__EXTRACT PROVIDED__:
[BEGIN]

Is the assembler aware of the ZX81 system variables, and is not happy with the value of E_LINE?

actually yes. by setting #target=p81 zasm knows about some peculiarities which it cares about. and without setting E_LINE to the correct address your program won't load successfully. This is required by the ZX81 tape loading routine, not by zasm.

Megatokio commented 10 months ago

Thanks much appreciated. However, I'm using the ZX81 tape template, which uses #code for the various ZX81 spaces, and I assume I'll need to integrate into that using #code for my stuff. Correct me if I'm wrong.

no, that is not required. you can just set #target or not even that. The template simply contains the definitions for the various system variables at the right place. Starting with ORG $4009 and jumping around with subsequent ORGs will be ok. segments are just for organizing.

Because the error is in the list file generation and i assume only if the object code is included, you can already use the online assembler without listing the object code. I'll fix the problem in the list file generation so you can do another test with object code. Kio !

pdr0663 commented 10 months ago

actually yes. by setting #target=p81 zasm knows about some peculiarities which it cares about. and without setting E_LINE to the correct address your program won't load successfully. This is required by the ZX81 tape loading routine, not by zasm.

2682:         ; (RAMTOP)              End of memory (address of last byte (incl.))
      ^ segment SYSVARS: E_LINE must match ram end address $4074 (E_LINE=$5B5D)
assembled file: efz80-zx81.asm

I still don't understand the error. E_LINE is set to a label located in the source where E_LINE should point (E_LINE=$5B5D) as I understand. E_LINE is after the REM statement, display file etc, according to the template file. $4074 seems to me to refer to an undocumented area in the ZX81 system variables. Is the error indicating that $5B5D should be stored in location $4074?

Paul

Megatokio commented 10 months ago

hm, i think this is a result of setting the ORG back. zasm probably compares E_LINE with the current code pointer which is presumably pointing somewhere inside the code. I'll check this. Kio ! edit: actually because of this and because the ORG was moved around and because there is an error in the message... oh dear!

[END]

__SUPPLIED ENTRIES__:

[BEGIN]

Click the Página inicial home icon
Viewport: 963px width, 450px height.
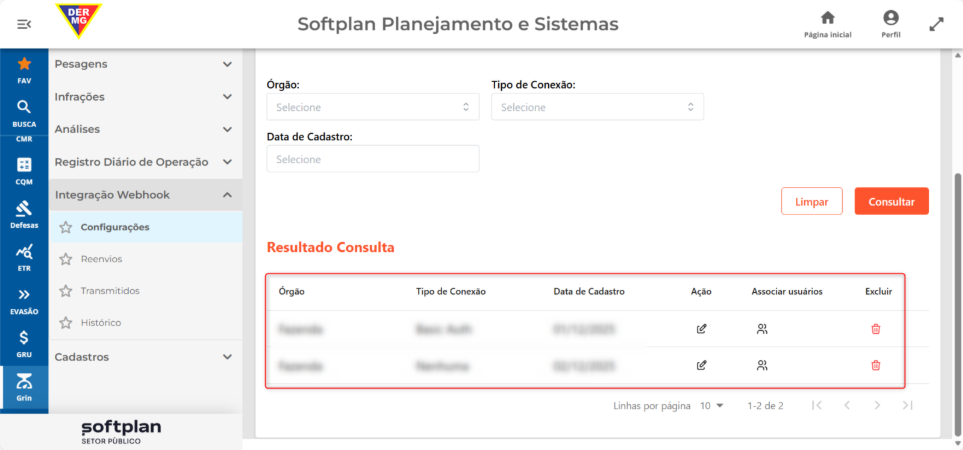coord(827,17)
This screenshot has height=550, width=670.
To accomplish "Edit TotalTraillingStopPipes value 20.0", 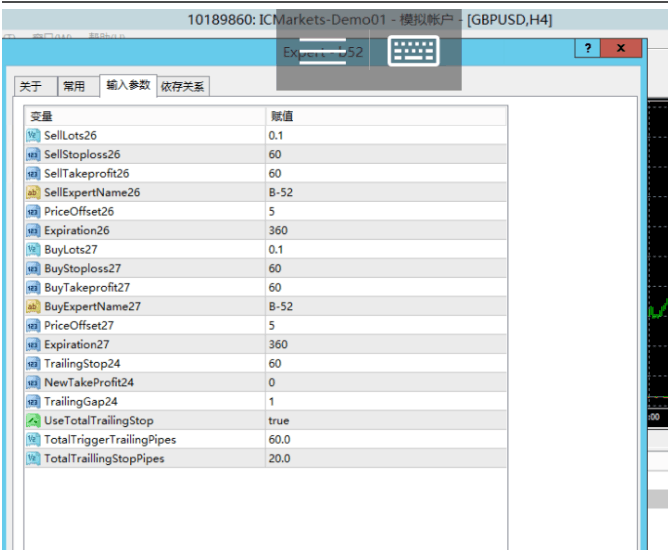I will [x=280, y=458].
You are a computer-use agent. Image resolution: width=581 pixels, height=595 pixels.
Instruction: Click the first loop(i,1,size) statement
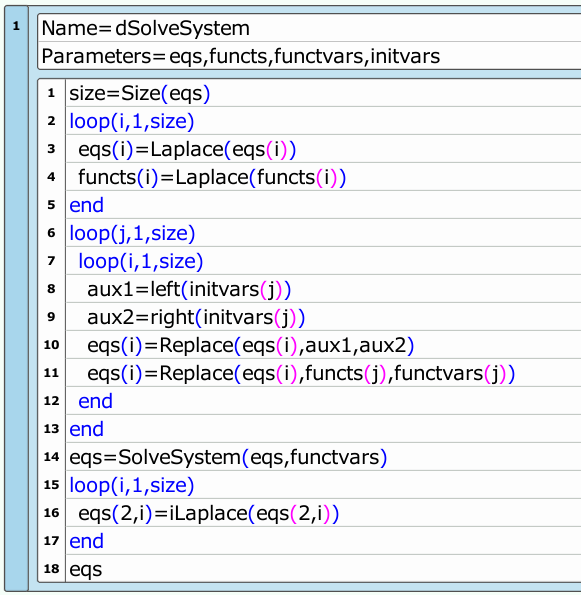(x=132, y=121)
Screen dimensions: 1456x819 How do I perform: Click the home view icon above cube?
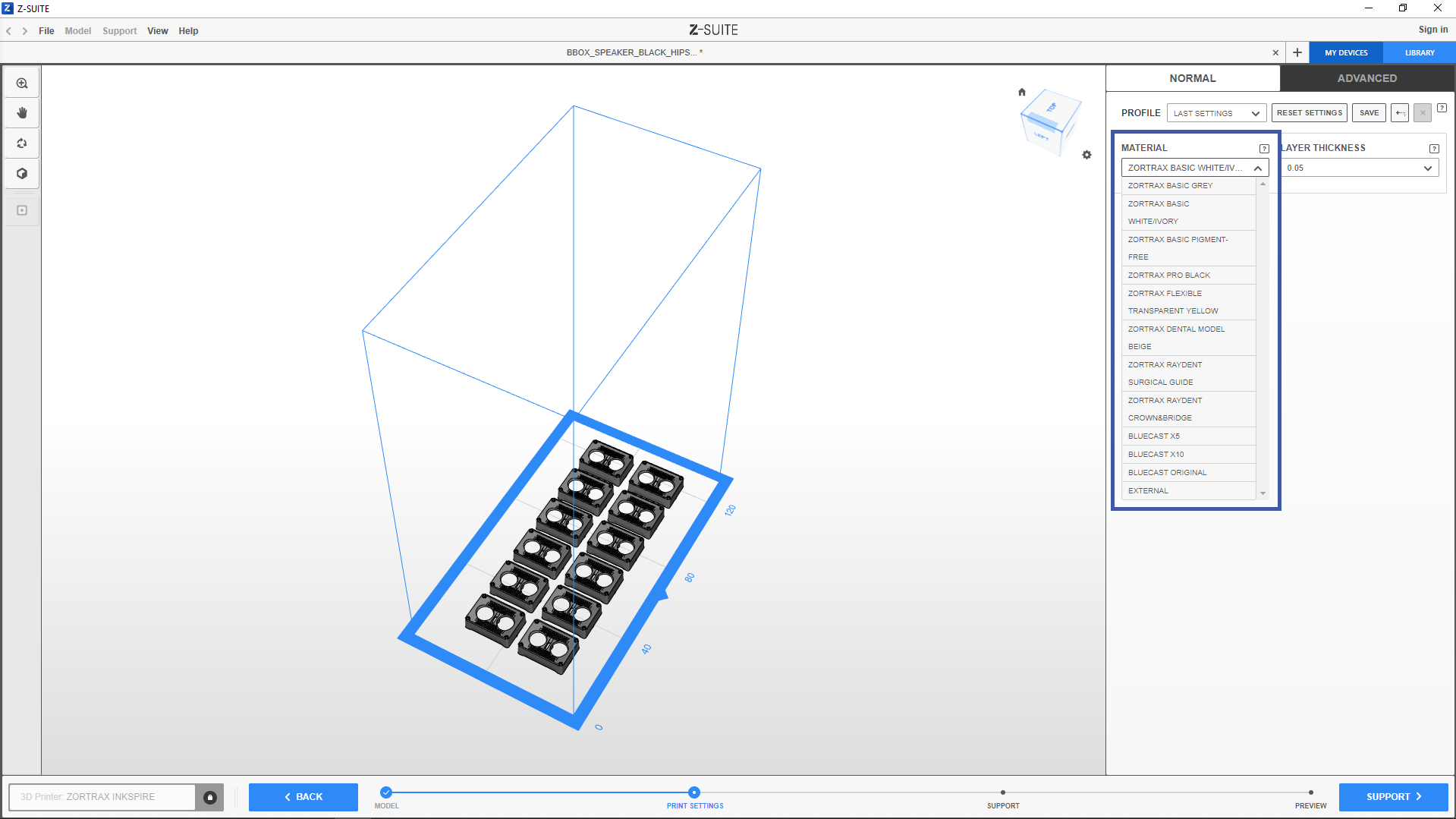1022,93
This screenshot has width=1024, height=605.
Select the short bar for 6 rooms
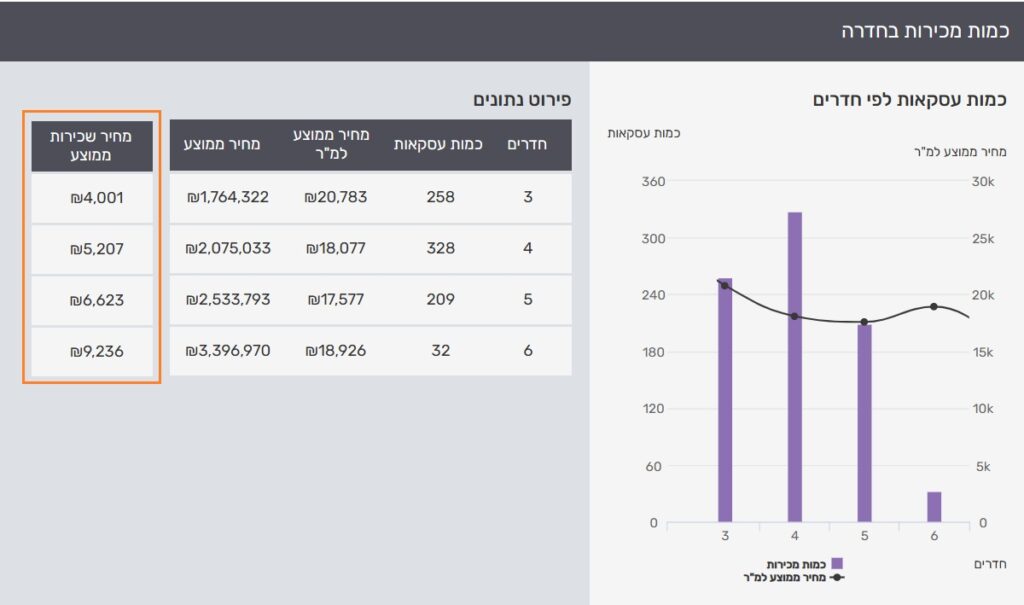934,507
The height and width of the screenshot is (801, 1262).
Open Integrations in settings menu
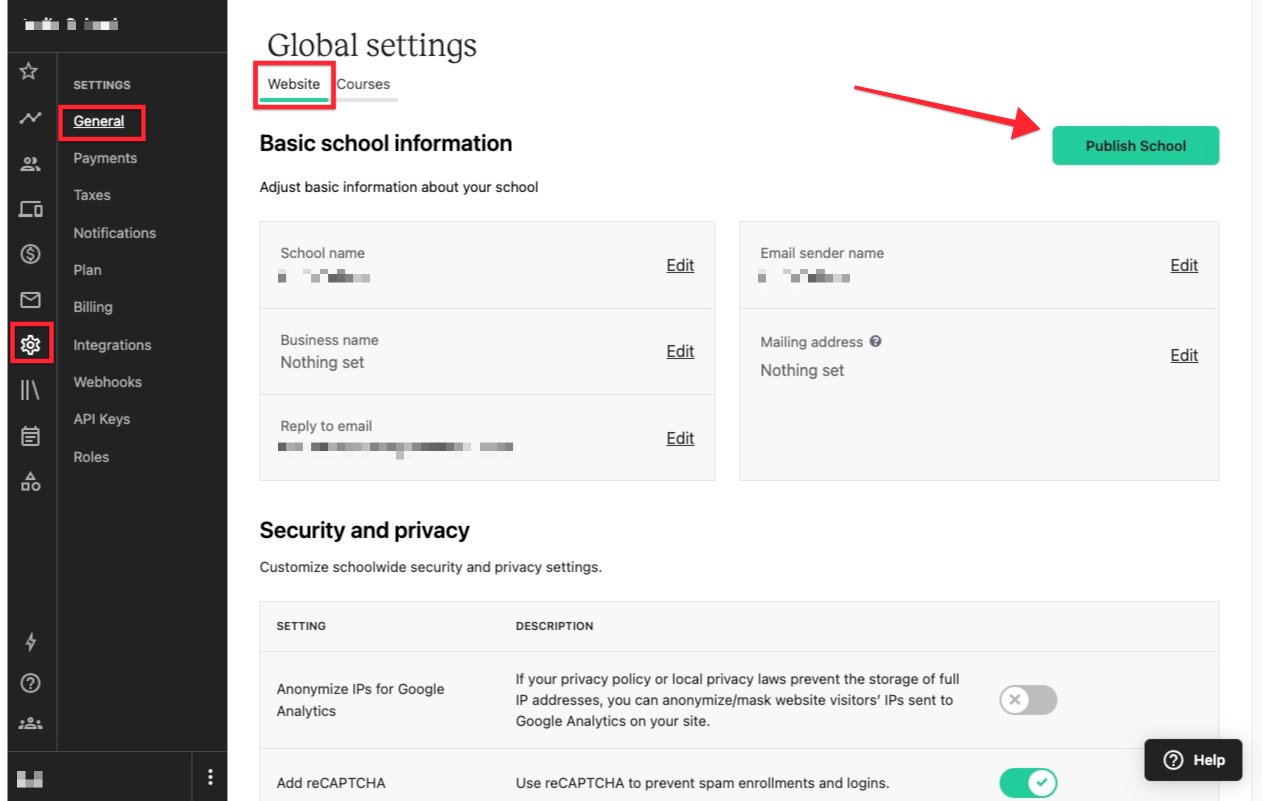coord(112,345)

[END]

__TO BE DONE__:
#1 Answer these about the zasm forum thread:
(a) What requires E_LINE to be set to the correct address?
(b) What address does the error message say E_LINE must match?
(c) In what part of the assembler is the error said to be?
#2 In the zasm forum thread, rename "label" to "symbol" and write out the passage from "pdr0663 commented 10" up to and including "in location $4074?".
#3 According to the zasm forum thread, why can the online assembler already be used before the problem is fixed?

__ANSWER LIST__:
#1
(a) The ZX81 tape loading routine, not zasm.
(b) $4074, the ram end address.
(c) In the list file generation.

#2
pdr0663 commented 10 months ago

actually yes. by setting #target=p81 zasm knows about some peculiarities which it cares about. and without setting E_LINE to the correct address your program won't load successfully. This is required by the ZX81 tape loading routine, not by zasm.

2682:         ; (RAMTOP)              End of memory (address of last byte (incl.))
      ^ segment SYSVARS: E_LINE must match ram end address $4074 (E_LINE=$5B5D)
assembled file: efz80-zx81.asm

I still don't understand the error. E_LINE is set to a symbol located in the source where E_LINE should point (E_LINE=$5B5D) as I understand. E_LINE is after the REM statement, display file etc, according to the template file. $4074 seems to me to refer to an undocumented area in the ZX81 system variables. Is the error indicating that $5B5D should be stored in location $4074?

#3 The error is in the list file generation and presumably occurs only when the object code is included. The online assembler can therefore be used as long as the object code is not listed.